É com muitos dos códigos e planos usados no seu cinema de horror e suspense, onde pontuam as eternas marcas de Hitchcock, que Kiyoshi Kurosawa apresenta este seu “Wife of a Spy” (Mulher de um Espião). É um dos seus melhores trabalhos, um thriller de espionagem de travo tão clássico como o período em que a ação decorre: na década de 1940, pouco depois de ser sido assinado o Pacto do Eixo entre Japão, Itália e Alemanha, e nos anos em que Kenji Mizoguchi lançou “A Woman of Osaka”, como a certo ponto até é mencionado.

Profundamente inspirado e com grande brilho a apontar para a poderosa fotografia de Tatsunosuke Sasaki – que carrega o filme entre tons esbatidos e cansados, e frequentemente nos ilumina e cega com o seu sol nascente –, “Wife of a Spy” é um poço de tensão quando se liberta da introdução lenta de personagens, todas elas carregadas pelo peso da guerra que se avizinha e pequenos dramas pessoais e morais.

Entre elas destaca-se Yû Aoi, aqui num registo bem longe da Megumi Takani que interpreta em “Rurôni Kenshi”. Aqui ela tem o fardo de aprender que o seu marido, Yasuharu Tsumori (Masahiro Higashide), veio da Manchúria com um item secreto capaz de descredibilizar o poder da época e comprovar a criminosa ligação nipónica aos nazis, capaz de gerar uma nova pestilência (tópico comum na obra do cineasta).
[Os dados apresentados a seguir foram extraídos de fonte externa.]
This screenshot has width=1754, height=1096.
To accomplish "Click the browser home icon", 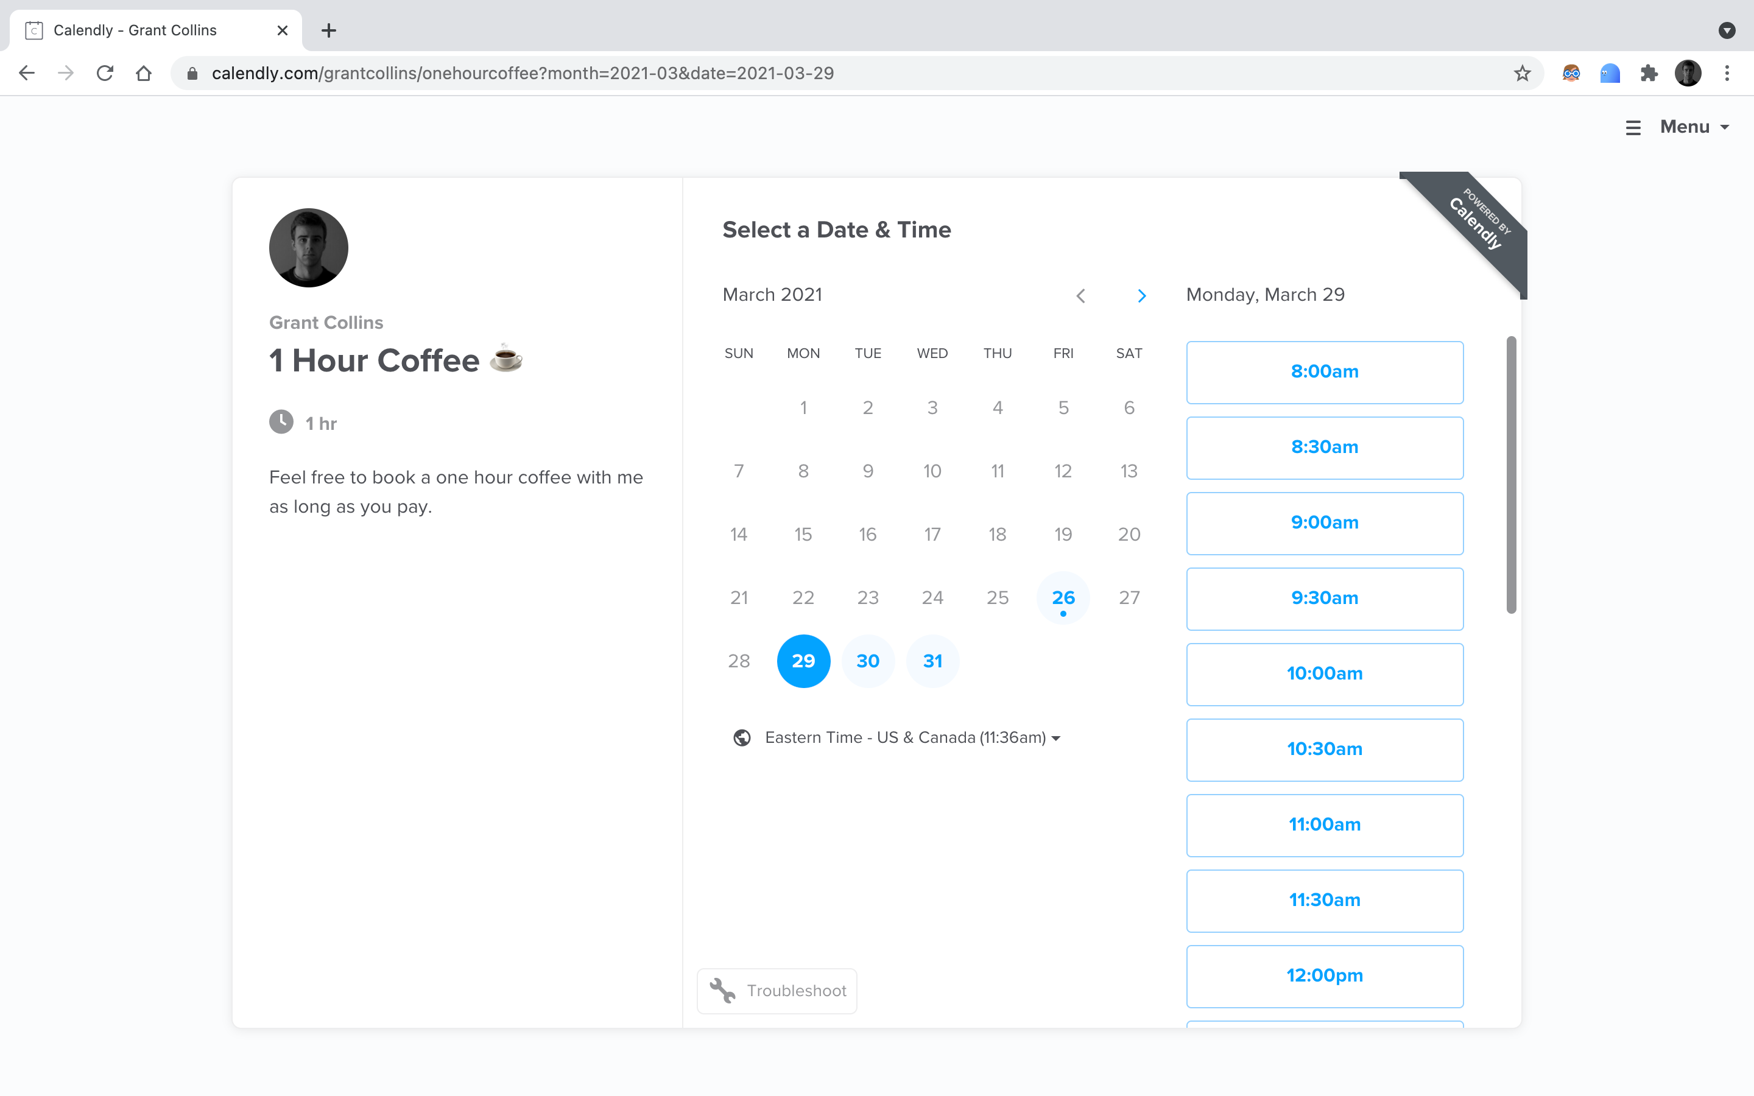I will point(144,73).
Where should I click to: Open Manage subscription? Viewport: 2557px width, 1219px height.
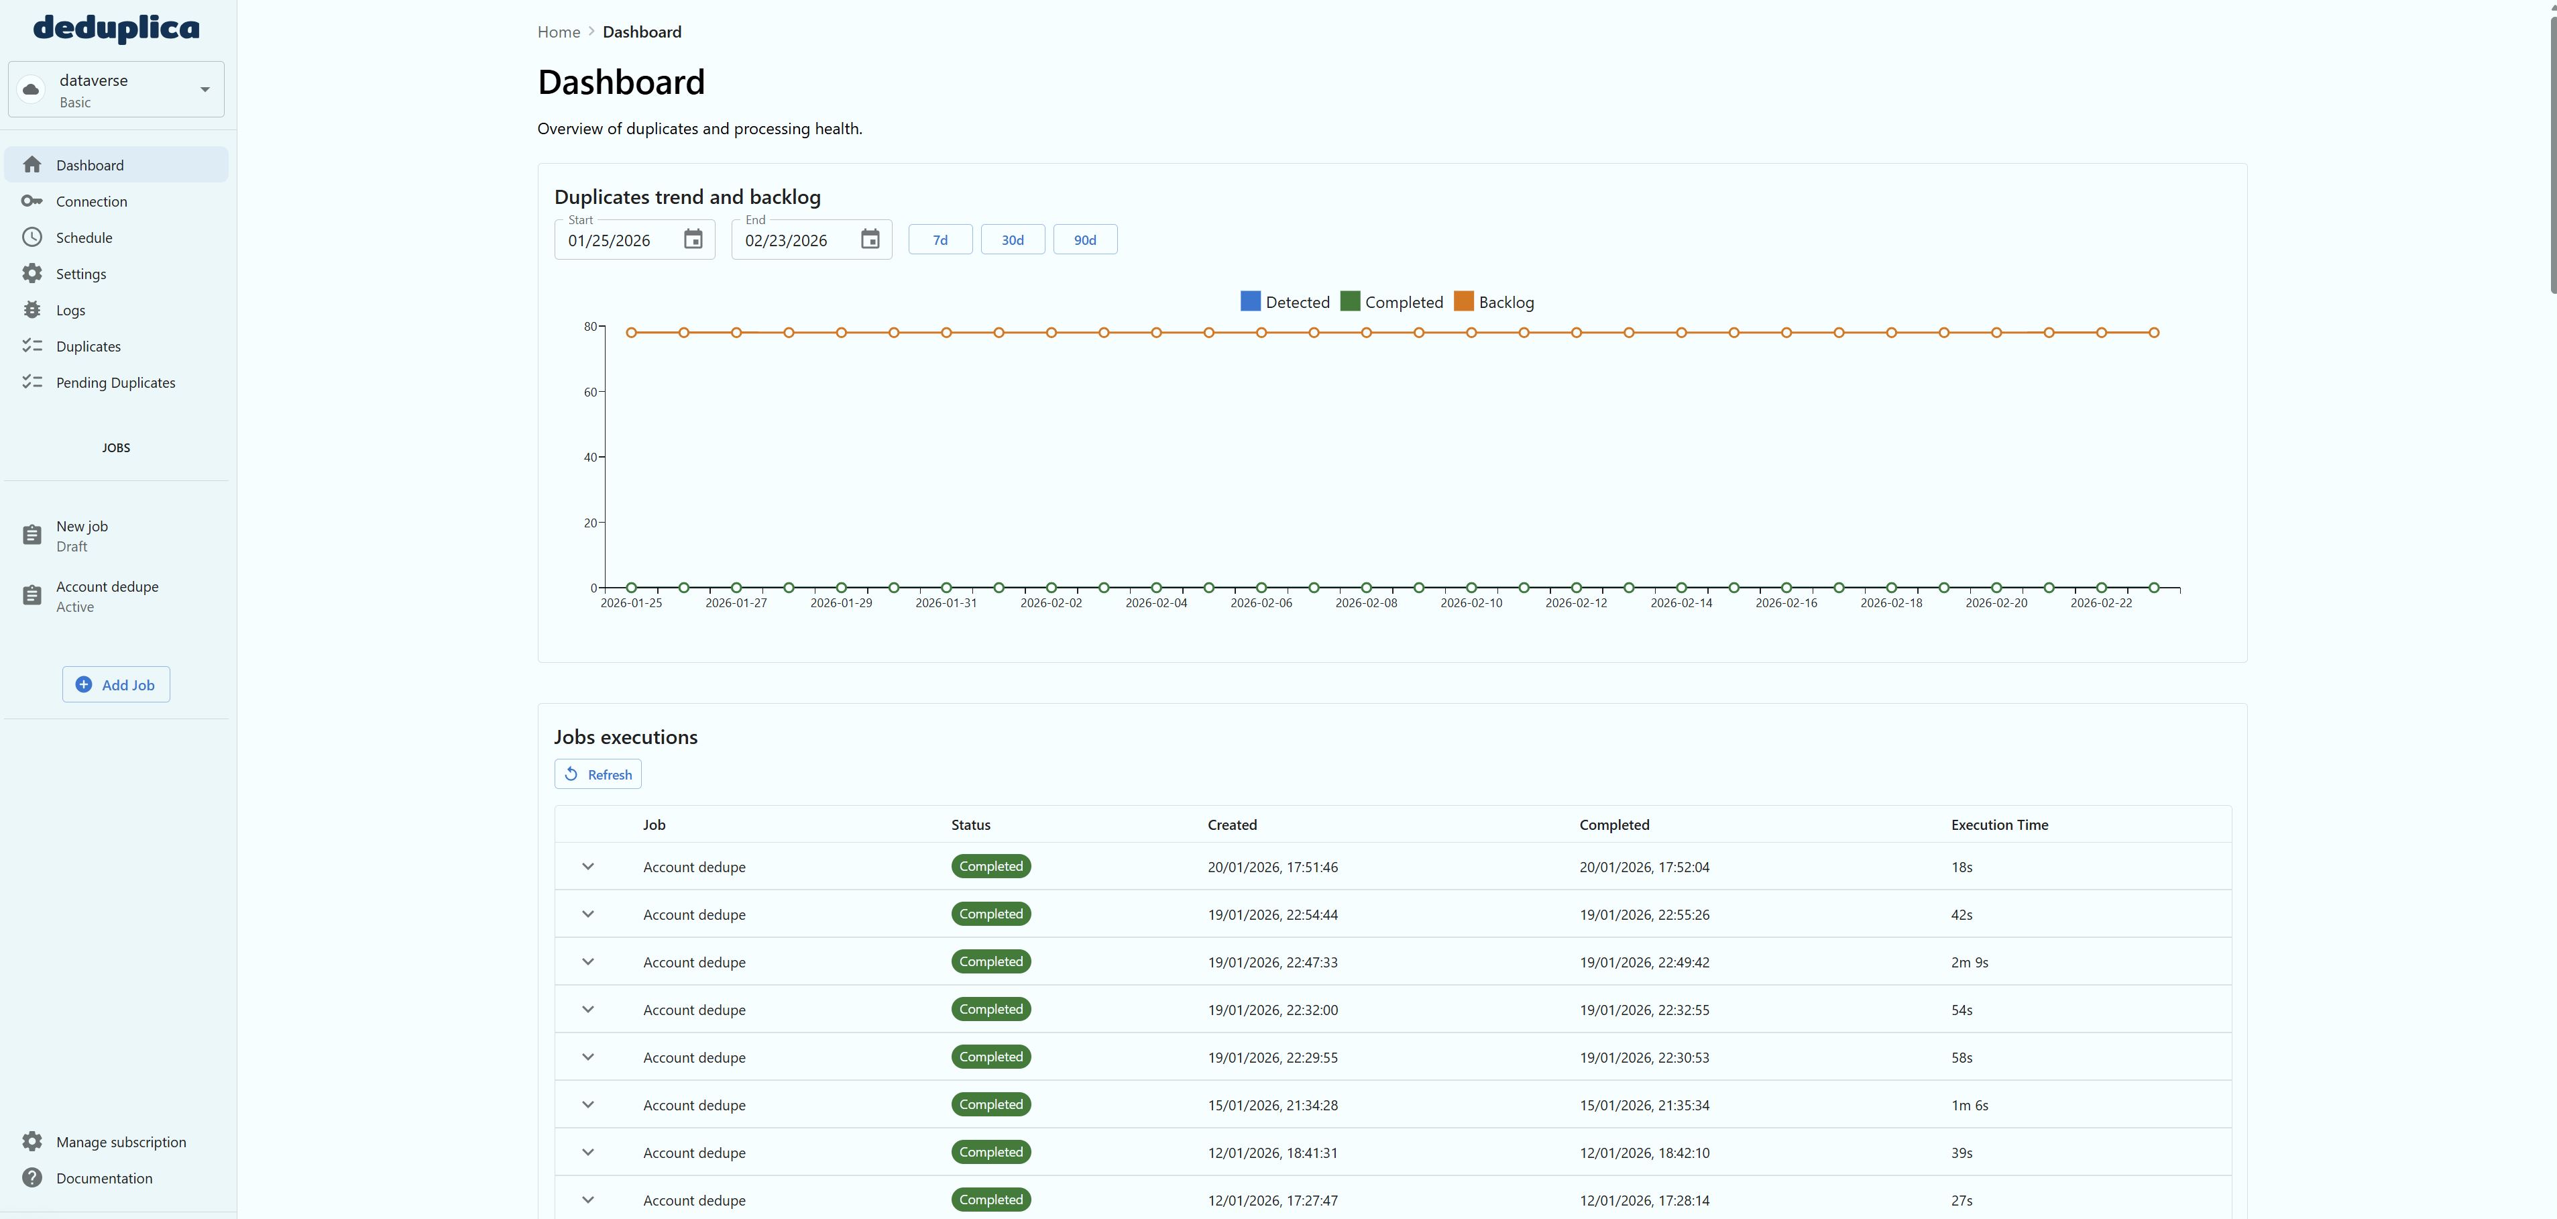pyautogui.click(x=120, y=1142)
Esmagada entre novas leis que condicionam o relacionamento com “o estrangeiro”, e sempre sob a vigilância apertada das autoridades, a dupla vê-se enredada no mais profundo dos problemas quando o divulgar ou não da informação coloca os dois e todos à sua volta em risco.

Muito inteligente na construção da atmosfera de suspense e sempre intuitivo na forma de lidar com a psicologia das personagens e de toda uma nação – presa em ideais imperialistas e patrióticos –, Kiyoshi Kurosawa molda assim um pedaço de cinema impressionante (o seu melhor filme), onde cada cena demonstra ter vida para além do plano, e onde mais uma vez a luta contra o sistema por parte do indivíduo segue como marca essencial do cineasta.